Posted on:2008-05-06Degree:Ph.DType:Dissertation
University:University of California, BerkeleyCandidate:Yost, Benjamin SchertzFull Text:PDF
GTID:1446390005956381Subject:Law
Abstract/Summary:
Death penalty abolitionists who ground their claims on either comprehensive ethical theories or the Supreme Court's 8th and 14th Amendment jurisprudence face philosophical and rhetorical disadvantages. In response, I develop a theory of abolitionism that shows what is wrong with capital punishment with respect to certain features of the concept of law. I argue that if we properly identify the source of legal normativity, we discover that normative legal institutions must incorporate procedures for revising prior legal judgments. This result shows that law and capital punishment cannot coexist, insofar as death is a punishment that cannot be revised in principle.; I begin by criticizing H.L.A. Hart's positivist account of legal normativity, showing that his derivation of normativity from legal actor's commitments to their institutional roles fails to distinguish legal institutions from gangs of gunmen. To develop a more satisfactory account, I argue, we need to adopt Immanuel Kant's strategy of deriving legal normativity from a general account of normativity in practical reasoning. This strategy enables us to see how everyone has a reason to commit themselves to law, even if they have no reason to blindly obey it.

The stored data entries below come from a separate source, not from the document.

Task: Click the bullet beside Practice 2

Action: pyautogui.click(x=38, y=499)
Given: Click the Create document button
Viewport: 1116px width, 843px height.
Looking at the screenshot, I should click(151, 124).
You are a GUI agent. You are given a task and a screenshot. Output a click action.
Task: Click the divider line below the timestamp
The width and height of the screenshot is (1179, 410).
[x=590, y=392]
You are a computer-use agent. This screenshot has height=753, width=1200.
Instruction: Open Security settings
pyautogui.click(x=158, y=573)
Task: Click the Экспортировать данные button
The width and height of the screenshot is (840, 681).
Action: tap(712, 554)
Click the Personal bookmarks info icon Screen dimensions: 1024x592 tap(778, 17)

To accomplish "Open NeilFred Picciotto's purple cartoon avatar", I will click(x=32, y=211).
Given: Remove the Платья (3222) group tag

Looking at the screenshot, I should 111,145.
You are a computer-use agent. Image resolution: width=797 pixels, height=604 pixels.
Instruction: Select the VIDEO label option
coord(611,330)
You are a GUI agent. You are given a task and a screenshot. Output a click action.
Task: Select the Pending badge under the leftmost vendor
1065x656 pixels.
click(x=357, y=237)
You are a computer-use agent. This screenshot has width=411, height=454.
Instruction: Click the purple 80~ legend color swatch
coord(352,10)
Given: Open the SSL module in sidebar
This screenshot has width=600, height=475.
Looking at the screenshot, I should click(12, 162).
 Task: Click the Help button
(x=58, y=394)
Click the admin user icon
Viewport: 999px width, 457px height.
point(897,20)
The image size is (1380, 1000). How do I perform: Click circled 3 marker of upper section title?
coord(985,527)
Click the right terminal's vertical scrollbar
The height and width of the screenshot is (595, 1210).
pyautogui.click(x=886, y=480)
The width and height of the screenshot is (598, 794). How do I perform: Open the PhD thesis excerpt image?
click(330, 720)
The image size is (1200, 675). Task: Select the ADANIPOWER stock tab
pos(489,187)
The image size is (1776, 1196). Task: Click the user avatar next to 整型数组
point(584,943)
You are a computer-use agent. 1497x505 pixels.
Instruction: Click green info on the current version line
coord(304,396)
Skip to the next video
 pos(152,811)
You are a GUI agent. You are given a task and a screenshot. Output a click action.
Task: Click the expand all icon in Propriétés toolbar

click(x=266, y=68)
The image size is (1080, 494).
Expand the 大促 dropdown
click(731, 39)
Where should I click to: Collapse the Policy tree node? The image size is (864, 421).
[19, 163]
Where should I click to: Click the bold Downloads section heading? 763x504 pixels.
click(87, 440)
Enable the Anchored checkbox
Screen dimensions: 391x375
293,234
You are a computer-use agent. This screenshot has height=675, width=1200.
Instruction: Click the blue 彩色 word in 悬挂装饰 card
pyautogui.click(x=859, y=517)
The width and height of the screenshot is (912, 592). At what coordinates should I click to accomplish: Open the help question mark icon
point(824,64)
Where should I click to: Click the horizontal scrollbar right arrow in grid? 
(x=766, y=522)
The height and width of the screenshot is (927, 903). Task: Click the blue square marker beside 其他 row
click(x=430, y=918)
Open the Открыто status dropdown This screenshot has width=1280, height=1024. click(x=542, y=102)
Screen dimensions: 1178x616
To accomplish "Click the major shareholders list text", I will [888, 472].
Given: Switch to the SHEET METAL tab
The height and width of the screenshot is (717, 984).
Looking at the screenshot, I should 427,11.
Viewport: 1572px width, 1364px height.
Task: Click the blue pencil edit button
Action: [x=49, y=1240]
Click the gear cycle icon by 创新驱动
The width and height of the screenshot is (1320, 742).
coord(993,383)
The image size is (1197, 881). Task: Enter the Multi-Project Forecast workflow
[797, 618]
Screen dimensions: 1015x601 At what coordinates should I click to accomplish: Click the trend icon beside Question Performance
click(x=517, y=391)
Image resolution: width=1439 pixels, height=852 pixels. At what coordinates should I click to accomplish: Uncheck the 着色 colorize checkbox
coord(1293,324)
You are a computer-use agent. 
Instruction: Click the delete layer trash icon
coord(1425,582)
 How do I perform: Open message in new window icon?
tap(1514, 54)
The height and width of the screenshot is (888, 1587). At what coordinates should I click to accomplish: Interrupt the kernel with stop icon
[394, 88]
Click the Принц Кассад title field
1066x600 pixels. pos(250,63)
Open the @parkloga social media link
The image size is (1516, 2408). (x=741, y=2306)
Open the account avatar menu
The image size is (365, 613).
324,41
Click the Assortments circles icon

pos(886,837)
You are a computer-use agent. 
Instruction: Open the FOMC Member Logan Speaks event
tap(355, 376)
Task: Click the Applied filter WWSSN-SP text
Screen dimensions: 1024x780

Although the rest of the dissertation retains much of the form and substance of Kant's theory, I argue that his work requires one crucial supplement. For Kant, the constraints that practical reason puts on actions are expressed as duties. But sometimes we ought to do things we have no duty to do; sometimes I ought to give a homeless person money, even though I have already met my duty of beneficence for the day. Emmanuel Levinas accounts for this phenomenon by arguing that normativity has its source in our singular responsibilities for others. I build on Levinas' insight, showing how this singular responsibility is the ultimate source of legal normativity. After tracing how this model of normativity is expressed in specific U.S. legal practices, I show how it generates my argument against capital punishment.